Ein allgemeines Kichern geht durch die Runde und auch ich muss grinsen. Ich mag den alten Mann jetzt schon.

Er geht mit uns die Punkte durch, die im kommenden Semester behandelt werden, welche Lektüre Pflicht für uns sein wird und welche Arbeiten auf uns zukommen werden. Ich schreibe eifrig mit und bin froh, dass ich einen Großteil der Lektüre bereits während meiner Highschoolzeit gelesen habe. Ich lese gern, darum habe ich dieses Fach zusätzlich gewählt.

Nachdem Professor Weatherhead die Vorlesung beendet hat, dreht sich das Blondchen neben mir wieder in meine Richtung und flüstert: „Hey, hast du zufällig mitgeschrieben?" Ich mustere sie verblüfft, denn ich frage mich ernsthaft, wie sie mit einem IQ von zwölf überhaupt ihren Highschoolabschluss schaffen konnte. „Ja, ich hatte einen Stift in der Hand und in meinem Buch stehen jetzt Buchstaben", erwidere ich sarkastisch.
Wieder lacht sie gekünstelt und legt mir dabei ihre Hand auf den Arm. Igitt! Schnell ziehe ich meinen Arm weg und sehe sie fragend an.

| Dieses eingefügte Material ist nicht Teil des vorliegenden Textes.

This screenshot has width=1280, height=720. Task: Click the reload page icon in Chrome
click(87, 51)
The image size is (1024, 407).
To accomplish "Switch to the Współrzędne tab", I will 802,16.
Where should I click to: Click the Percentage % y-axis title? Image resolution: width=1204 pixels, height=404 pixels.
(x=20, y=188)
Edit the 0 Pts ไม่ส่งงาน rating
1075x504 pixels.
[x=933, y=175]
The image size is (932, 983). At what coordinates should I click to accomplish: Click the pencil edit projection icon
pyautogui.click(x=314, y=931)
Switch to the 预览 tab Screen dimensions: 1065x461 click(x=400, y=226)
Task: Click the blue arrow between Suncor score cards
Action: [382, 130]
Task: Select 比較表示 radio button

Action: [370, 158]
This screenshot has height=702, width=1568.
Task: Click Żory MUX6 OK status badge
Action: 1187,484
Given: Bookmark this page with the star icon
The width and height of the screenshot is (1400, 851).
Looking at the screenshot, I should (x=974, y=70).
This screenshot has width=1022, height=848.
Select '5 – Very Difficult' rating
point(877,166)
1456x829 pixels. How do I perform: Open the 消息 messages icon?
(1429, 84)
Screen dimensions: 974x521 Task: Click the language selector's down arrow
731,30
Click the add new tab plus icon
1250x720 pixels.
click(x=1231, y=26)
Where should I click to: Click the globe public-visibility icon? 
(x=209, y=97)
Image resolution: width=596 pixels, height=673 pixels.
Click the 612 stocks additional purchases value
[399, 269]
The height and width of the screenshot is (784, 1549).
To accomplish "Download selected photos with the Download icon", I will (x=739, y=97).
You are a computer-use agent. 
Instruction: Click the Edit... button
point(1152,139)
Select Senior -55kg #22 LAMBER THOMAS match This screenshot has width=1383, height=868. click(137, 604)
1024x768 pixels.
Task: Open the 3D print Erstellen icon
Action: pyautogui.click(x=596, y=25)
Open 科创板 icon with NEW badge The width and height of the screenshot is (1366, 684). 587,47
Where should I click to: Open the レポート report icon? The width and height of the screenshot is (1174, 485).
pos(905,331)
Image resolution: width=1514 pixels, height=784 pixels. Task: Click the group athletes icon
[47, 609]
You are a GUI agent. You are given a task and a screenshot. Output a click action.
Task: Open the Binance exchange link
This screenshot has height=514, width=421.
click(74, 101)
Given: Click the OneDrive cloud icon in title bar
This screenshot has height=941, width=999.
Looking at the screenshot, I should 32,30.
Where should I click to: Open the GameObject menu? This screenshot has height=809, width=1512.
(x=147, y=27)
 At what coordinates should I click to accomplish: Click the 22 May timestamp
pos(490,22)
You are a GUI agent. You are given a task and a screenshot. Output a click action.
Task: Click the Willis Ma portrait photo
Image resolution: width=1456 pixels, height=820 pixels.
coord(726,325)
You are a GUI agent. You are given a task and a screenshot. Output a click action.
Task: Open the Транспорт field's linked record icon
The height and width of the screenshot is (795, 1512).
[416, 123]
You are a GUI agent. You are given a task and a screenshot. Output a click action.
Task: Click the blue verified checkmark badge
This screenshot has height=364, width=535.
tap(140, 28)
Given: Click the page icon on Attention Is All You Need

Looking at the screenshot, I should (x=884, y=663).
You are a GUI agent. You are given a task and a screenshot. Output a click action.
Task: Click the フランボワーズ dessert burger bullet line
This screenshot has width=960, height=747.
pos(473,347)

„Darf ich bei dir abschreiben?", fragt sie nun und klimpert mit ihren unechten Wimpern. Ich packe mein Notizheft in meinen Rucksack zurück und antworte nur: „Nein."
Sie schnappt entsetzt nach Luft und fragt: „Was? Aber warum nicht?"
Ich stehe auf und werfe mir meinen Rucksack über die Schulter. „Weil du selbst die Chance hattest, mitzuschreiben."
Damit drehe ich mich von ihrem verblüfften Gesichtsausdruck weg und verlasse den Vorlesungssaal. In der nächsten Vorlesung werde ich mich garantiert nicht neben sie setzen, nehme ich mir vor.

Auf dem Weg zum Wohnheim ziehe ich mein Handy aus meiner Tasche und schreibe meinem besten Freund und Mitbewohner eine Nachricht.